Entscheidende Frage: Mitnehmen oder hier essen? Bild: ap

Fragt die schnelle Burger-Verkäuferin an der Kasse: "Mitnehmen oder hier essen?" Allein diese täglich tausendfach gestellte Frage ist für McDonalds, Burger King und andere Schnellrestaurants Millionen Euro wert. Ist sie doch eine Rechtfertigung für die steuerliche Begünstigung des "Außer-Haus-Verkaufs" mit der niedrigen Umsatzsteuer von sieben Prozent – egal ob der Whopper außerhalb der Filiale oder drinnen am Tisch verzehrt wird, wo eigentlich der hohe Steuersatz von 19 Prozent fällig wäre.

Diese und andere offensichtliche Ungereimtheiten der Steuerpolitik listet der Bundesrechnungshof in seinem Bericht 2009 auf. Die Botschaft an die Adresse der Bundesregierung: Mindestens fünf Milliarden Euro pro Jahr könnte alleine der Bund mehr erwirtschaften, wenn er seine Gesetze richtig und konsequent anwendete. Den Missbrauch des vermeintlichen Außer-Haus-Verkaufs zu unterbinden würde beispielsweise 520 Millionen Euro bringen.

Seltsamerweise lässt auch das Bundeszentralamt für Steuern den Firmen und Bürgern sehr viel durchgehen. Millionen Meldungen über ausländische Zinszahlungen zugunsten deutscher Steuerzahler gehen jährlich beim Zentralamt ein. Dort allerdings bleiben sie liegen. Niemand schickt sie an die zuständigen Finanzämter der Bundesländer weiter.

Ob die Wohlhabenden und Reichen also Steuern zahlen? Vielleicht ja, vielleicht nein. Man weiß es nicht. Überprüfungen finden kaum statt.

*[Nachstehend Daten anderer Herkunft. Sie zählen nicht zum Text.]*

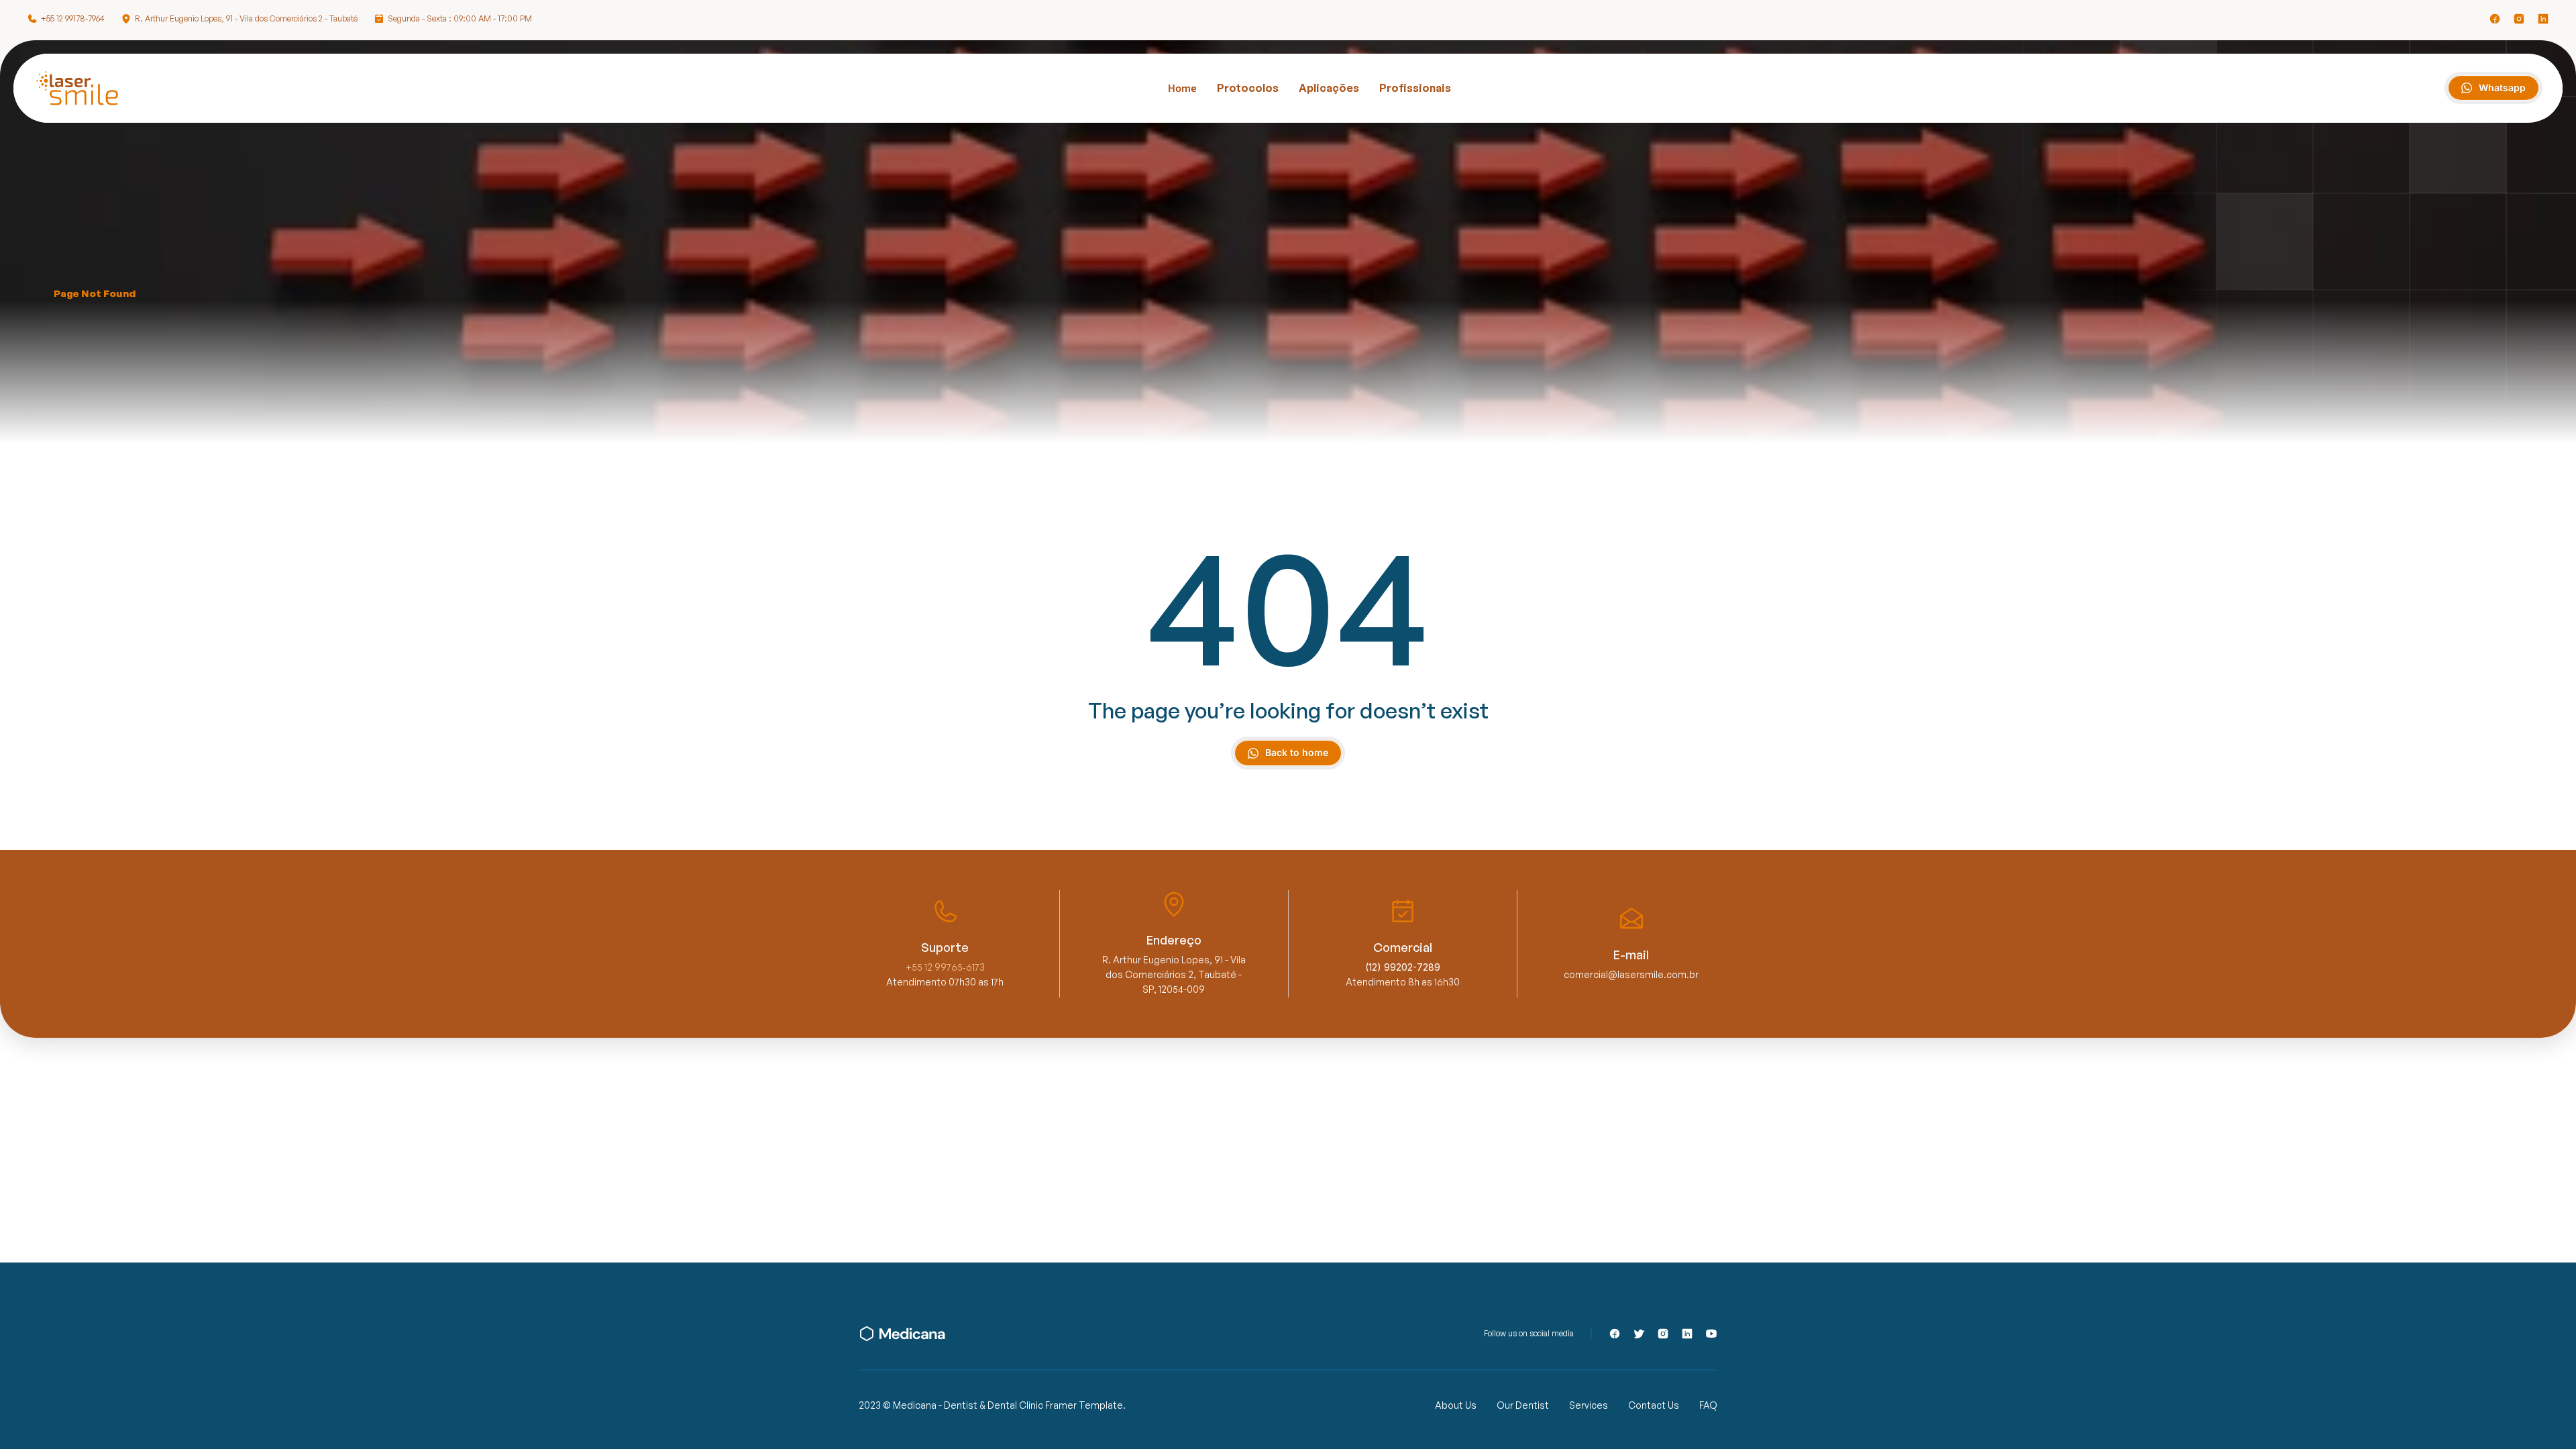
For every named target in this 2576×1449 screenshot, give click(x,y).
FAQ (1708, 1405)
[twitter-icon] (1639, 1334)
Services (1588, 1405)
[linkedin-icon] (2543, 19)
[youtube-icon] (1711, 1334)
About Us (1456, 1405)
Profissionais (1415, 88)
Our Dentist (1523, 1405)
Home (1182, 87)
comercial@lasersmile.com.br (1631, 974)
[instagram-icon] (2519, 19)
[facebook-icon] (2495, 19)
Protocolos (1248, 88)
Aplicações (1329, 88)
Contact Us (1653, 1405)
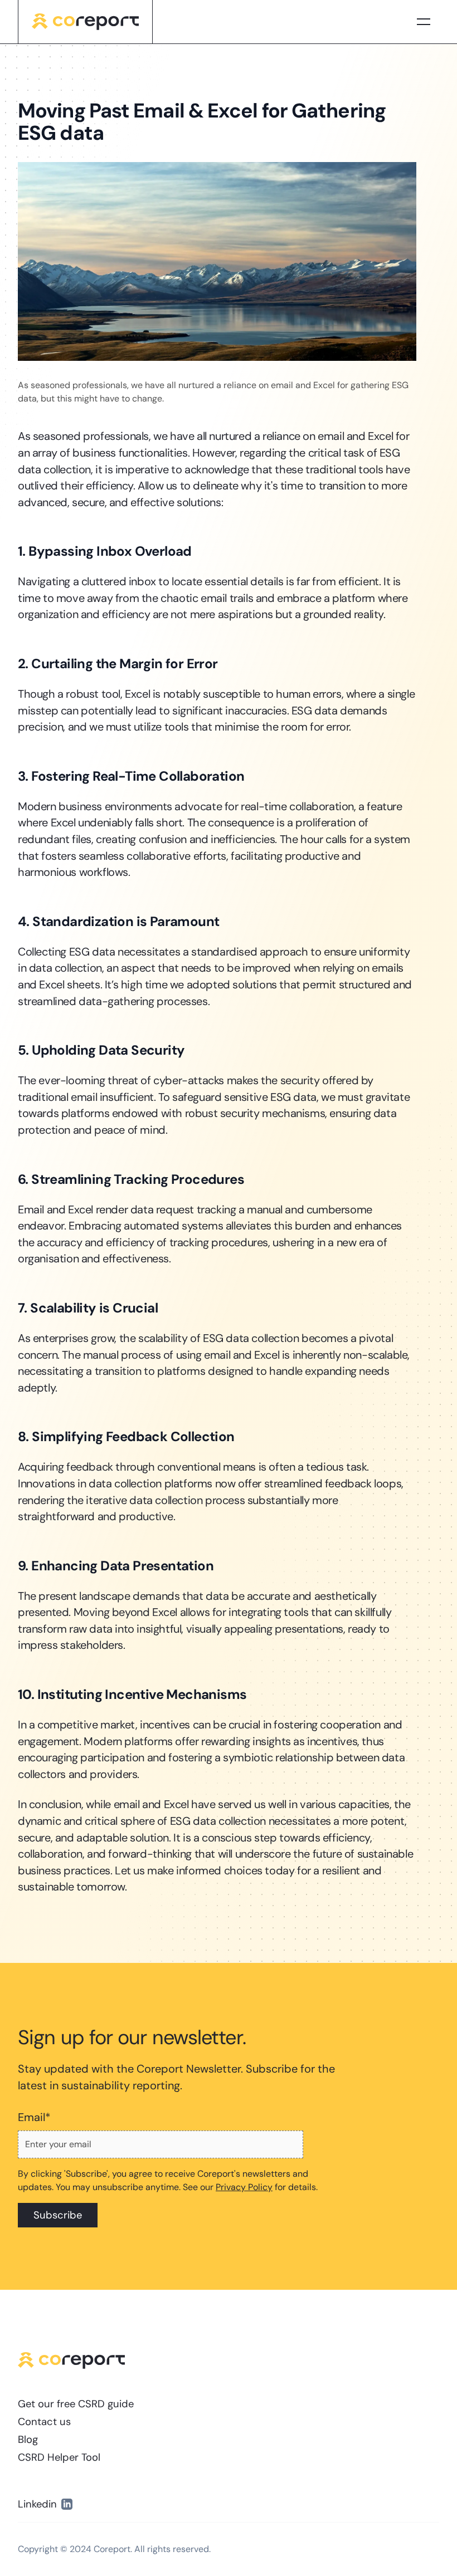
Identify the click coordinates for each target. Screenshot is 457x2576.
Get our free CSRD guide (76, 2404)
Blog (28, 2439)
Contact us (44, 2421)
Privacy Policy (244, 2187)
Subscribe (57, 2215)
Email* (34, 2117)
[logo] (85, 21)
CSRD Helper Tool (59, 2457)
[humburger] (423, 21)
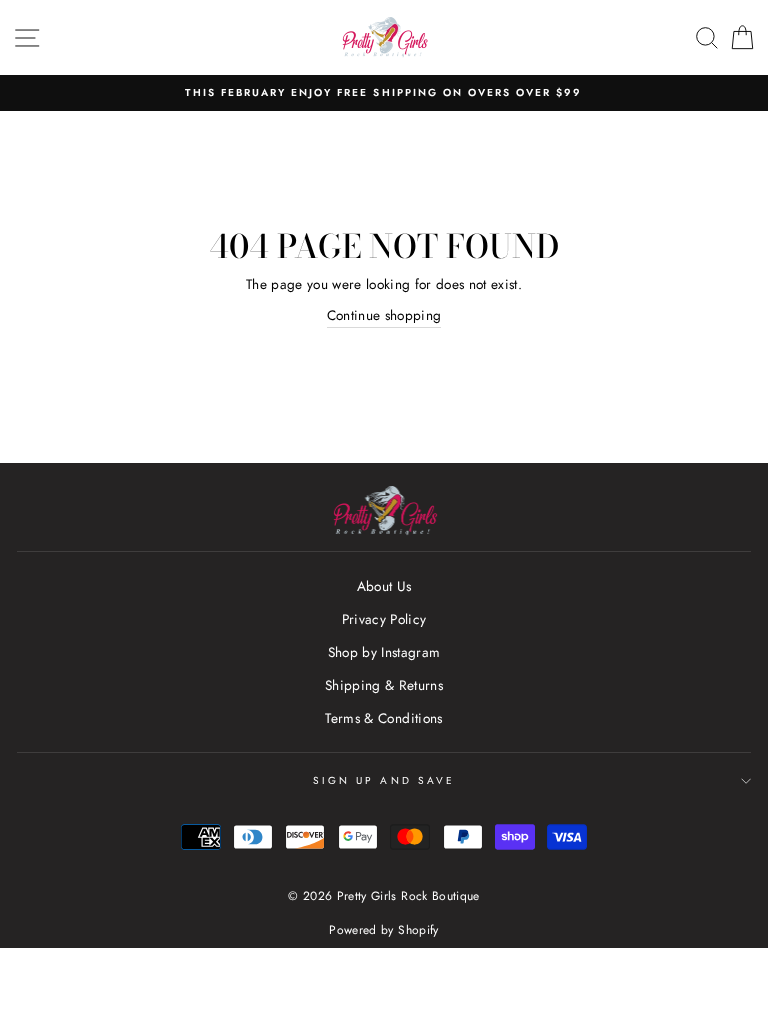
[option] (384, 93)
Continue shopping (384, 315)
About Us (384, 586)
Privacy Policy (384, 619)
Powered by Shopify (383, 930)
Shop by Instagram (384, 652)
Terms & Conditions (383, 718)
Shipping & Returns (384, 685)
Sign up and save (384, 780)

Möglicher Steuerausfall für den Staat: gut und gerne drei Milliarden Euro pro Jahr.

Da kann auch Dieter Engels, der Präsident des Rechnungshofes, nur den Kopf schütteln. Nein, einen plausiblen Grund für solche Großzügigkeit kenne er nicht. Möglicherweise leide das Zentralamt unter Personalnot, so Engels. Jedenfalls gab der oberste Finanzprüfer der Bundesregierung am Dienstag einen dringenden Rat.

Anstatt die Steuern zu senken und weitere Etatlöcher zu produzieren, möge man doch bitte den Haushalt in Ordnung bringen. Leider sei aber "eine konkrete Strategie zur Sanierung der öffentlichen Finanzen bislang nicht erkennbar", bemängelte Engels.

Neben dem freiwilligen Verzicht auf Einnahmen beschreibt der Rechnungshof Dutzende überflüssige Ausgaben. Die Liste beginnt mit den 168 Millionen Euro, die die Bundeswehr für die Entwicklung eines unbemannten Flugobjektes ausgab, das niemals eingesetzt wurde und endet noch lange nicht mit dem Neu- und Umbau des Bundesumweltministeriums in Berlin. Das vermeintlich energiesparende Gebäude birgt nach Informationen des Rechnungshofes mehrere überdachte Innenhöfe, die aufwendig beheizt und gekühlt werden müssen.

Aber es gibt auch Lichtblicke. Manchmal nehmen die Ämter und Behörden die Hinweise der staatlichen Finanzprüfer an. So wird die Energie für die Bundesgebäude bald zentral eingekauft, was erhebliche Ersparnisse mit sich bringen soll.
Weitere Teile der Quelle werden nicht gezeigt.